• _GIVEN EXERCISE A_:
In the World Series article, what was the final score of the game?

Cristian Javier and his riding fastball blew away the Phillies, stunning a crowd that hadn’t seen its team lose here this postseason with six no-hit innings that lifted his Houston Astros to a 5-0 win that tied the World Series at two wins apiece. Three relievers followed him with a no-hit inning apiece, meaning Houston combined to throw the second no-hitter in World Series history — and the first since the New York Yankees’ Don Larsen threw his legendary perfect game in 1956.
“When we get old,” Christian Vázquez, the second man in history to catch a no-hitter in the World Series and the Astros’ backup at that position said. “We’re going to remember this.”
As a deceptively quick fastball unraveled the most prolific postseason offense in recent years, a near 100-mph sinker the Phillies’ bullpen has relied on all postseason — the one thrown by reliever José Alvarado — let them down for the first time. One of those sinkers hit Yordan Alvarez in the back with the bases loaded in the fifth to give the Astros their first run since the fifth inning of Game 2, a span of 16 innings. Another, which Alvarado threw to Alex Bregman on an 0-2 count with the bases loaded, ended up in the right field corner for a two-run double as part of a five-run inning that gave Houston all the runs it would need.
Javier is not, on paper, the Astros’ ace. He was never their top prospect, signed out of the Dominican Republic as an outfielder at 16. He is not their No. 2 starter. And as evidenced by their plan for this World Series, he is not their No. 3 starter, either. But Javier is the man who no-hit the Yankees for seven innings during the peak of their offensive crush this summer. He is the one who entered Wednesday allowing opponents a .095 batting average in two postseason outings. And he is the one who left it with a postseason ERA of 0.71 and place in baseball lore not far from the entry reading “Larsen, Don,” if not exactly on the same page. And he is the one who did it with his father in the stands for the first time in his career.
“It was the best gift that I could have ever given them,” Javier said through an interpreter, adding that his parents suggested he would throw a no-hitter Wednesday night. “I know that they’re really proud of me for what I was able to accomplish today.”
Though he qualifies as unheralded, Javier is not new to dominance. He relies on a riding fastball that helped him strike out more batters per nine innings than all but eight other starters who threw at least 50 innings this season, a fastball that hitters say feels like it’s rising, one Vazquez calls a “turbo fastball” and “the best fastball in baseball.” The average fastball velocity in this postseason is higher than ever, just more than 95 mph. Javier’s fastball hovers around 93. The Phillies had the fourth-best OPS in baseball against four-seam fastballs this year. They couldn’t muster a single hit against it Wednesday.

• _PROVIDED ENTRIES_:
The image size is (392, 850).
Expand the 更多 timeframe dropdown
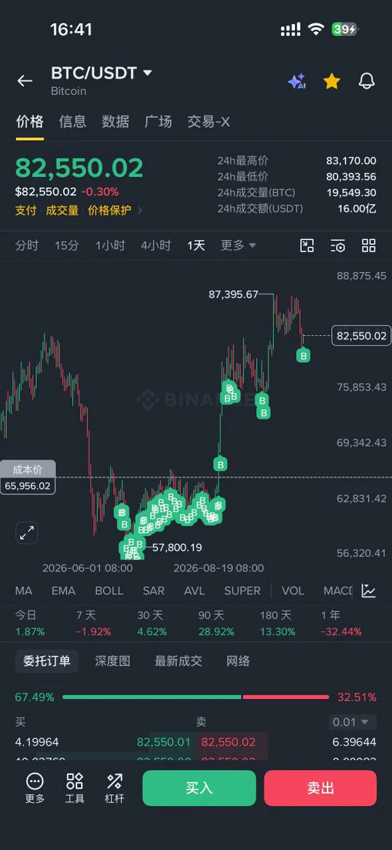click(x=238, y=245)
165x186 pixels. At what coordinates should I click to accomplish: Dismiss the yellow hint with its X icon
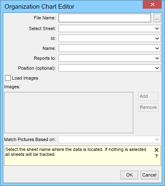coord(156,150)
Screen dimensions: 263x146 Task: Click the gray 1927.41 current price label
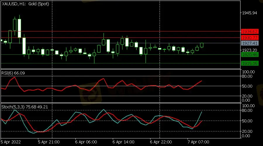(249, 43)
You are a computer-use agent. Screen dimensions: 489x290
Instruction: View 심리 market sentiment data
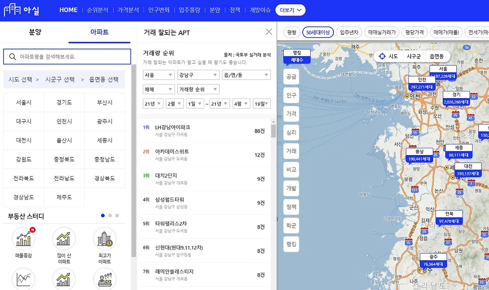tap(291, 132)
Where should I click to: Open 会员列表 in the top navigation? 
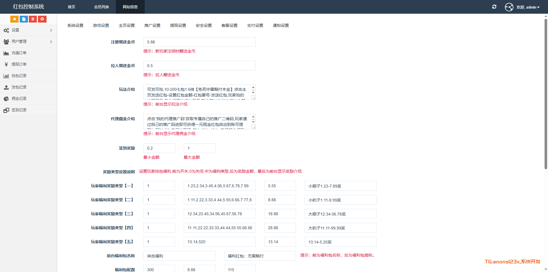coord(101,7)
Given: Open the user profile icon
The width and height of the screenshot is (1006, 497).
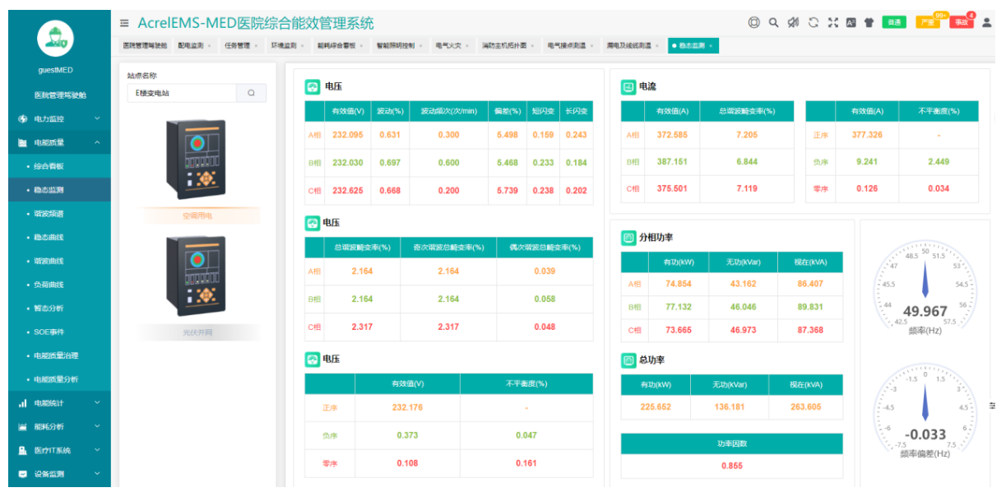Looking at the screenshot, I should 986,23.
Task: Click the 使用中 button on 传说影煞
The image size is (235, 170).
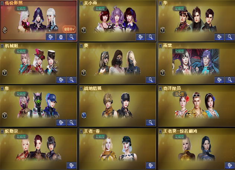Action: coord(69,29)
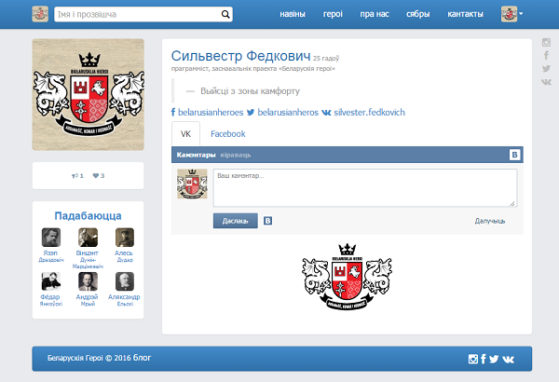Open the Twitter icon in right sidebar
This screenshot has height=382, width=559.
(x=546, y=68)
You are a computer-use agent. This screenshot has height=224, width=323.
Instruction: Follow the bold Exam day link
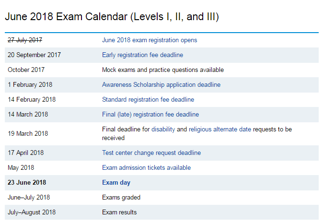point(116,183)
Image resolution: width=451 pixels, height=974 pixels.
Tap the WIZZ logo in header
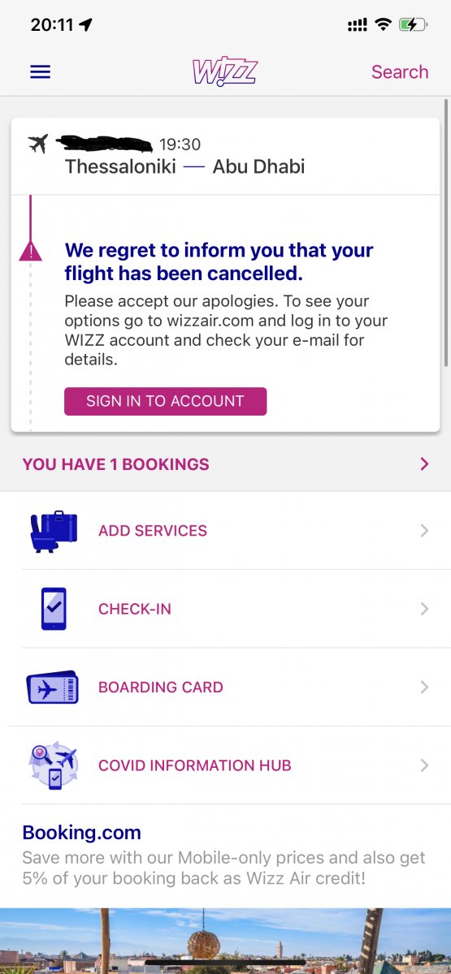tap(225, 71)
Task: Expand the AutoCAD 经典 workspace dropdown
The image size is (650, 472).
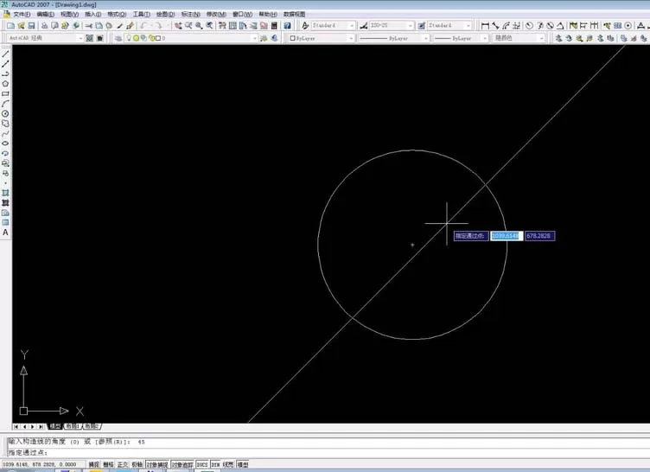Action: (x=45, y=38)
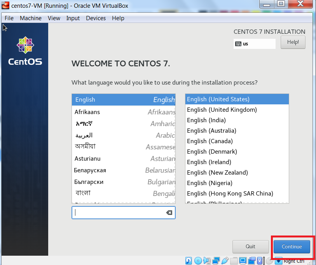Click the keyboard layout icon beside us

tap(238, 44)
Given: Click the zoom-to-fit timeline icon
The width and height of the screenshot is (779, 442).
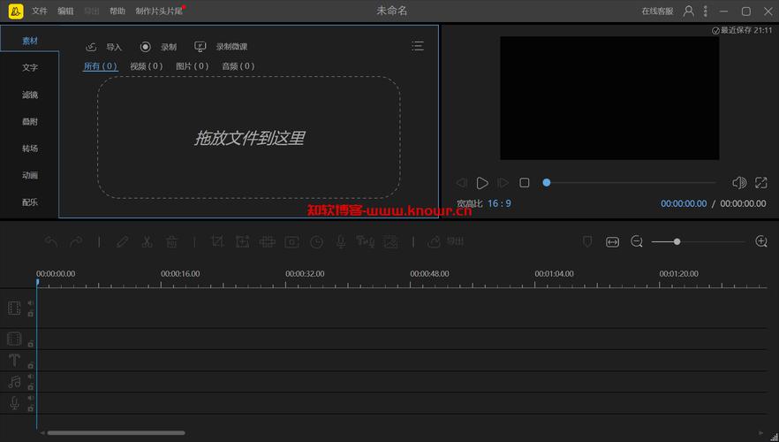Looking at the screenshot, I should point(612,241).
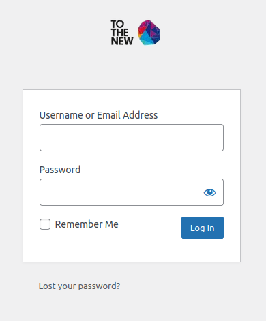
Task: Click the Username or Email Address label
Action: tap(98, 115)
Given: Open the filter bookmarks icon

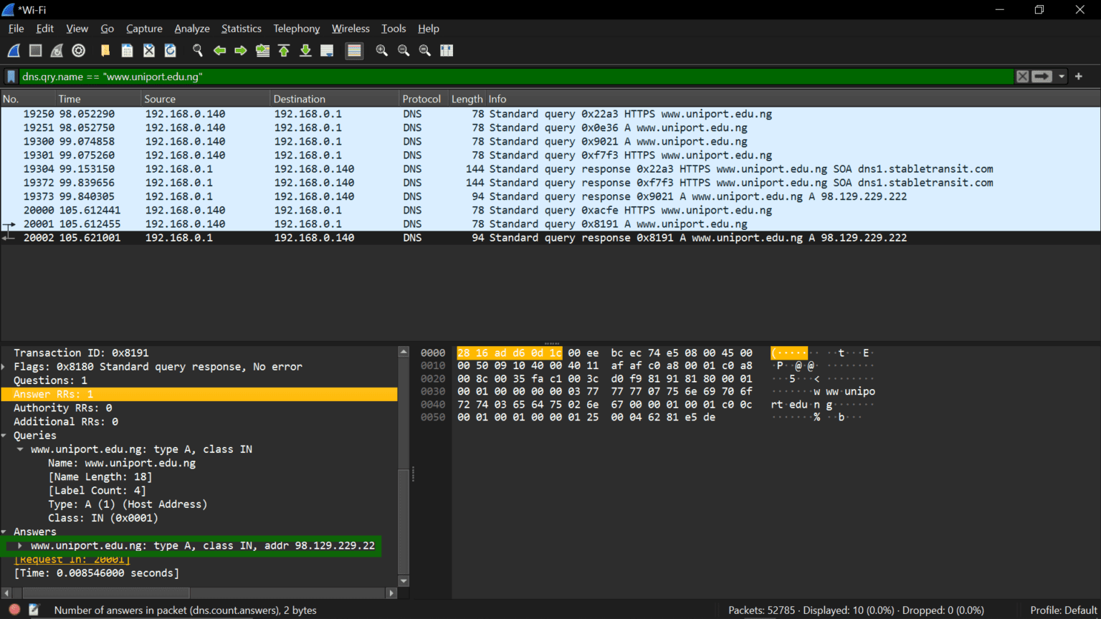Looking at the screenshot, I should 11,76.
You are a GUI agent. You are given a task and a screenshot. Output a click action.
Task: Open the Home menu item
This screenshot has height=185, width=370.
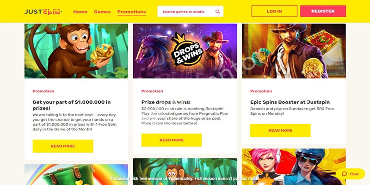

• _GIVEN EXERCISE B_:
In the rows, swap "zoom-to-fit" for "fit-all" in the part that opens with the line containing "Given: Click the zoom-to-fit timeline icon" and closes with the line containing "Looking at the screenshot, I should 11,76.". Return only that part, without the pictures.

• _FINAL ANSWER A_:
The Houston Astros beat the Phillies 5-0.

• _FINAL ANSWER B_:
Given: Click the fit-all timeline icon
The width and height of the screenshot is (779, 442).
Looking at the screenshot, I should point(612,241).
Task: Click the Username or Email Address label
Action: tap(98, 115)
Given: Open the filter bookmarks icon

Looking at the screenshot, I should 11,76.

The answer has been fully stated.